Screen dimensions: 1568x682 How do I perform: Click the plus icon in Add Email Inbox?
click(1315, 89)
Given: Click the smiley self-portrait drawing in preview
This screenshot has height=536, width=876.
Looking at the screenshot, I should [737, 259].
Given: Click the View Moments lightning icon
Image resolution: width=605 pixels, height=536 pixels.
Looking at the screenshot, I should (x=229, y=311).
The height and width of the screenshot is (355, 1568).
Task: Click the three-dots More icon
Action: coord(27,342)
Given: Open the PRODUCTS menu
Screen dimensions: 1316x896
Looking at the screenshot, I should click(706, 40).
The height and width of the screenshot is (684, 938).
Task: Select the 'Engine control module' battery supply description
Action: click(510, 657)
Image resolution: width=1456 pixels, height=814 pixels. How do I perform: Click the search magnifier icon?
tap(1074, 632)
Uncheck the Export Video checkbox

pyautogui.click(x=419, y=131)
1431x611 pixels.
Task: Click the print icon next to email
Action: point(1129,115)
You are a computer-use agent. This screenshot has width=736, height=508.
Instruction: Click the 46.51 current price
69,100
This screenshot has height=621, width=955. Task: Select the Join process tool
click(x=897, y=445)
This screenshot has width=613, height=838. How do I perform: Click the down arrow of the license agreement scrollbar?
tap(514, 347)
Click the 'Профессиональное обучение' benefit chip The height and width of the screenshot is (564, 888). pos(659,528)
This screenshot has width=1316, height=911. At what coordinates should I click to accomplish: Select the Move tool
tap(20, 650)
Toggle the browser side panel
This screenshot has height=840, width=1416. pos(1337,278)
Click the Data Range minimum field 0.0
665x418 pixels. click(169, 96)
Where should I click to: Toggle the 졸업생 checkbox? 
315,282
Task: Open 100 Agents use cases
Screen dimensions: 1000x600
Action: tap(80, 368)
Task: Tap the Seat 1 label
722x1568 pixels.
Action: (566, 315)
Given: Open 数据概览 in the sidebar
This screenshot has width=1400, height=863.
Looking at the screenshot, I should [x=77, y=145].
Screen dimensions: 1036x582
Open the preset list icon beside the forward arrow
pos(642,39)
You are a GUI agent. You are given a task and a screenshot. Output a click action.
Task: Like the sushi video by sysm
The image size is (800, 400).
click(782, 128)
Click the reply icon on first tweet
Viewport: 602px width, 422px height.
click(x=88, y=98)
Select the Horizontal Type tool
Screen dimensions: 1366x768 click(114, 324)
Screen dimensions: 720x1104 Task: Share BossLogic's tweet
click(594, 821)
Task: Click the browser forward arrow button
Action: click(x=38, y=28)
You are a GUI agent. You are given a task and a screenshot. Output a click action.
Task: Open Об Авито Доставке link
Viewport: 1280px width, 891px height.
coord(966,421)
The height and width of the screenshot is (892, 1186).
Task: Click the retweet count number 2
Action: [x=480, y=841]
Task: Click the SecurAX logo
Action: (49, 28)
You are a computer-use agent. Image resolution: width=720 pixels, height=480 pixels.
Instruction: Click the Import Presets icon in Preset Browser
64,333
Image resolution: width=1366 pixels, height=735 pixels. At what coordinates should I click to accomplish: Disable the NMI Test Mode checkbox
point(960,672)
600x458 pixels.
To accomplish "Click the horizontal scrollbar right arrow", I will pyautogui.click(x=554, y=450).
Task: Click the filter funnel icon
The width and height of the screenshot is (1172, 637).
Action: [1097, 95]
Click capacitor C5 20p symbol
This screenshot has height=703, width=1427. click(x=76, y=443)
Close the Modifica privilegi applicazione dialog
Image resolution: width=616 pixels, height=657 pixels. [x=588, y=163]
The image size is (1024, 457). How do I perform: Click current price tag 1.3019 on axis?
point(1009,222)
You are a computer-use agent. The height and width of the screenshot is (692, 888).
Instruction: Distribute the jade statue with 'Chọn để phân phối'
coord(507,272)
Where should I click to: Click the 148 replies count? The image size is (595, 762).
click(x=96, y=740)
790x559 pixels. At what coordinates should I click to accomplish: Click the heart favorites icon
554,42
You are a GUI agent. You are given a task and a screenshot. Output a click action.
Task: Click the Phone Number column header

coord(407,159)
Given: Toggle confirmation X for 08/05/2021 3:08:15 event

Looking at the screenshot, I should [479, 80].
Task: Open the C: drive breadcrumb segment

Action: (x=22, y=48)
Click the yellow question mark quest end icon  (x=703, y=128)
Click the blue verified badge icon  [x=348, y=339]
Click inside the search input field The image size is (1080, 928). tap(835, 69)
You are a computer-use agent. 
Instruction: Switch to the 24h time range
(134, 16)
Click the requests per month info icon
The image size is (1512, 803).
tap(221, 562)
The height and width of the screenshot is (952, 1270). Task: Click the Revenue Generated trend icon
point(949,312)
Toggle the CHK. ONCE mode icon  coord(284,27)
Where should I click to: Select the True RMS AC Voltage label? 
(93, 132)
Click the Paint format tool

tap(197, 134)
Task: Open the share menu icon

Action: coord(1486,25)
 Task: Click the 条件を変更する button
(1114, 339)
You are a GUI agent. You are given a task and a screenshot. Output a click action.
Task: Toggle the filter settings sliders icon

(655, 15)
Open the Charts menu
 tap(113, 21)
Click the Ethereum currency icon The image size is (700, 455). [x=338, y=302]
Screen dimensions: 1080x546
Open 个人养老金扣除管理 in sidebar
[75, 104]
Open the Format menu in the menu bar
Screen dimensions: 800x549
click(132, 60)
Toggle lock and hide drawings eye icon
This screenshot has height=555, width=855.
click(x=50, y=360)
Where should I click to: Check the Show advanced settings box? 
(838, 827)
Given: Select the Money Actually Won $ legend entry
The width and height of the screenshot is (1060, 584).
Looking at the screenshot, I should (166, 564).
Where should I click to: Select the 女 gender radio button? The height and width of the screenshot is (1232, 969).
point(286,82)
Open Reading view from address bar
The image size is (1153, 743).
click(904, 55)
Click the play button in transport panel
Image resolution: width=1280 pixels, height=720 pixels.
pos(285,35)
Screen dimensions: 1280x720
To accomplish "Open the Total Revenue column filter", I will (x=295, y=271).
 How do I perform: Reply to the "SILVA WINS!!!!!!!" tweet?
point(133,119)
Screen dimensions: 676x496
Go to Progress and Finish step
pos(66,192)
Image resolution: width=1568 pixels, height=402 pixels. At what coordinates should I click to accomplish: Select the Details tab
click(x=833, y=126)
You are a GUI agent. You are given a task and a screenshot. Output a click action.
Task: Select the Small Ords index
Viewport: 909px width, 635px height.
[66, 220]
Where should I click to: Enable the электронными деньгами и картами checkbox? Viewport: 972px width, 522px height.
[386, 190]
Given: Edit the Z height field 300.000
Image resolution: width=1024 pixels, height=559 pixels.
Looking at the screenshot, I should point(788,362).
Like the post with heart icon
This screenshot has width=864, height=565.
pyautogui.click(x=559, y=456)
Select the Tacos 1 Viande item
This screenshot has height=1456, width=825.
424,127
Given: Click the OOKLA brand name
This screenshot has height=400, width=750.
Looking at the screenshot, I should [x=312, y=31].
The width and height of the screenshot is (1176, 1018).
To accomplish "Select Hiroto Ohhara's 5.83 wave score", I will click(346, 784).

TASK INSTRUCTIONS: Return every entry verbatim.

WRITTEN RESPONSE:
Screen dimensions: 1568x682 How do I perform: Click the plus icon in Add Email Inbox?
click(1315, 89)
Given: Click the smiley self-portrait drawing in preview
This screenshot has height=536, width=876.
Looking at the screenshot, I should [737, 259].
Given: Click the View Moments lightning icon
Image resolution: width=605 pixels, height=536 pixels.
Looking at the screenshot, I should (x=229, y=311).
The height and width of the screenshot is (355, 1568).
Task: Click the three-dots More icon
Action: coord(27,342)
Given: Open the PRODUCTS menu
Screen dimensions: 1316x896
Looking at the screenshot, I should click(706, 40).
The height and width of the screenshot is (684, 938).
Task: Select the 'Engine control module' battery supply description
Action: click(510, 657)
Image resolution: width=1456 pixels, height=814 pixels. How do I perform: Click the search magnifier icon?
tap(1074, 632)
Uncheck the Export Video checkbox

pyautogui.click(x=419, y=131)
1431x611 pixels.
Task: Click the print icon next to email
Action: point(1129,115)
You are a computer-use agent. This screenshot has width=736, height=508.
Instruction: Click the 46.51 current price
69,100
This screenshot has height=621, width=955. Task: Select the Join process tool
click(x=897, y=445)
This screenshot has width=613, height=838. How do I perform: Click the down arrow of the license agreement scrollbar?
tap(514, 347)
Click the 'Профессиональное обучение' benefit chip The height and width of the screenshot is (564, 888). pos(659,528)
This screenshot has width=1316, height=911. At what coordinates should I click to accomplish: Select the Move tool
tap(20, 650)
Toggle the browser side panel
This screenshot has height=840, width=1416. pos(1337,278)
Click the Data Range minimum field 0.0
665x418 pixels. click(169, 96)
Where should I click to: Toggle the 졸업생 checkbox? 
315,282
Task: Open 100 Agents use cases
Screen dimensions: 1000x600
Action: tap(80, 368)
Task: Tap the Seat 1 label
722x1568 pixels.
Action: (566, 315)
Given: Open 数据概览 in the sidebar
This screenshot has width=1400, height=863.
Looking at the screenshot, I should [x=77, y=145].
Screen dimensions: 1036x582
Open the preset list icon beside the forward arrow
pos(642,39)
You are a GUI agent. You are given a task and a screenshot. Output a click action.
Task: Like the sushi video by sysm
The image size is (800, 400).
click(782, 128)
Click the reply icon on first tweet
Viewport: 602px width, 422px height.
click(x=88, y=98)
Select the Horizontal Type tool
Screen dimensions: 1366x768 click(114, 324)
Screen dimensions: 720x1104 Task: Share BossLogic's tweet
click(594, 821)
Task: Click the browser forward arrow button
Action: click(x=38, y=28)
You are a GUI agent. You are given a task and a screenshot. Output a click action.
Task: Open Об Авито Доставке link
Viewport: 1280px width, 891px height.
coord(966,421)
The height and width of the screenshot is (892, 1186).
Task: Click the retweet count number 2
Action: [x=480, y=841]
Task: Click the SecurAX logo
Action: (49, 28)
You are a computer-use agent. Image resolution: width=720 pixels, height=480 pixels.
Instruction: Click the Import Presets icon in Preset Browser
64,333
Image resolution: width=1366 pixels, height=735 pixels. At what coordinates should I click to accomplish: Disable the NMI Test Mode checkbox
point(960,672)
600x458 pixels.
To accomplish "Click the horizontal scrollbar right arrow", I will pyautogui.click(x=554, y=450).
Task: Click the filter funnel icon
The width and height of the screenshot is (1172, 637).
Action: [1097, 95]
Click capacitor C5 20p symbol
This screenshot has height=703, width=1427. click(x=76, y=443)
Close the Modifica privilegi applicazione dialog
Image resolution: width=616 pixels, height=657 pixels. [x=588, y=163]
The image size is (1024, 457). How do I perform: Click current price tag 1.3019 on axis?
point(1009,222)
You are a computer-use agent. The height and width of the screenshot is (692, 888).
Instruction: Distribute the jade statue with 'Chọn để phân phối'
coord(507,272)
Where should I click to: Click the 148 replies count? The image size is (595, 762).
click(x=96, y=740)
790x559 pixels. At what coordinates should I click to accomplish: Click the heart favorites icon
554,42
You are a GUI agent. You are given a task and a screenshot. Output a click action.
Task: Click the Phone Number column header

coord(407,159)
Given: Toggle confirmation X for 08/05/2021 3:08:15 event

Looking at the screenshot, I should [479, 80].
Task: Open the C: drive breadcrumb segment

Action: (x=22, y=48)
Click the yellow question mark quest end icon  (x=703, y=128)
Click the blue verified badge icon  [x=348, y=339]
Click inside the search input field The image size is (1080, 928). tap(835, 69)
You are a computer-use agent. 
Instruction: Switch to the 24h time range
(134, 16)
Click the requests per month info icon
The image size is (1512, 803).
tap(221, 562)
The height and width of the screenshot is (952, 1270). Task: Click the Revenue Generated trend icon
point(949,312)
Toggle the CHK. ONCE mode icon  coord(284,27)
Where should I click to: Select the True RMS AC Voltage label? 
(93, 132)
Click the Paint format tool

tap(197, 134)
Task: Open the share menu icon

Action: coord(1486,25)
 Task: Click the 条件を変更する button
(1114, 339)
You are a GUI agent. You are given a task and a screenshot. Output a click action.
Task: Toggle the filter settings sliders icon

(655, 15)
Open the Charts menu
 tap(113, 21)
Click the Ethereum currency icon The image size is (700, 455). [x=338, y=302]
Screen dimensions: 1080x546
Open 个人养老金扣除管理 in sidebar
[75, 104]
Open the Format menu in the menu bar
Screen dimensions: 800x549
click(132, 60)
Toggle lock and hide drawings eye icon
This screenshot has height=555, width=855.
click(x=50, y=360)
Where should I click to: Check the Show advanced settings box? 
(838, 827)
Given: Select the Money Actually Won $ legend entry
The width and height of the screenshot is (1060, 584).
Looking at the screenshot, I should (166, 564).
Where should I click to: Select the 女 gender radio button? The height and width of the screenshot is (1232, 969).
point(286,82)
Open Reading view from address bar
The image size is (1153, 743).
click(904, 55)
Click the play button in transport panel
Image resolution: width=1280 pixels, height=720 pixels.
pos(285,35)
Screen dimensions: 1280x720
To accomplish "Open the Total Revenue column filter", I will (x=295, y=271).
 How do I perform: Reply to the "SILVA WINS!!!!!!!" tweet?
point(133,119)
Screen dimensions: 676x496
Go to Progress and Finish step
pos(66,192)
Image resolution: width=1568 pixels, height=402 pixels. At what coordinates should I click to accomplish: Select the Details tab
click(x=833, y=126)
You are a GUI agent. You are given a task and a screenshot. Output a click action.
Task: Select the Small Ords index
Viewport: 909px width, 635px height.
[66, 220]
Where should I click to: Enable the электронными деньгами и картами checkbox? Viewport: 972px width, 522px height.
[386, 190]
Given: Edit the Z height field 300.000
Image resolution: width=1024 pixels, height=559 pixels.
Looking at the screenshot, I should point(788,362).
Like the post with heart icon
This screenshot has width=864, height=565.
pyautogui.click(x=559, y=456)
Select the Tacos 1 Viande item
This screenshot has height=1456, width=825.
424,127
Given: Click the OOKLA brand name
This screenshot has height=400, width=750.
Looking at the screenshot, I should [x=312, y=31].
The width and height of the screenshot is (1176, 1018).
To accomplish "Select Hiroto Ohhara's 5.83 wave score", I will click(346, 784).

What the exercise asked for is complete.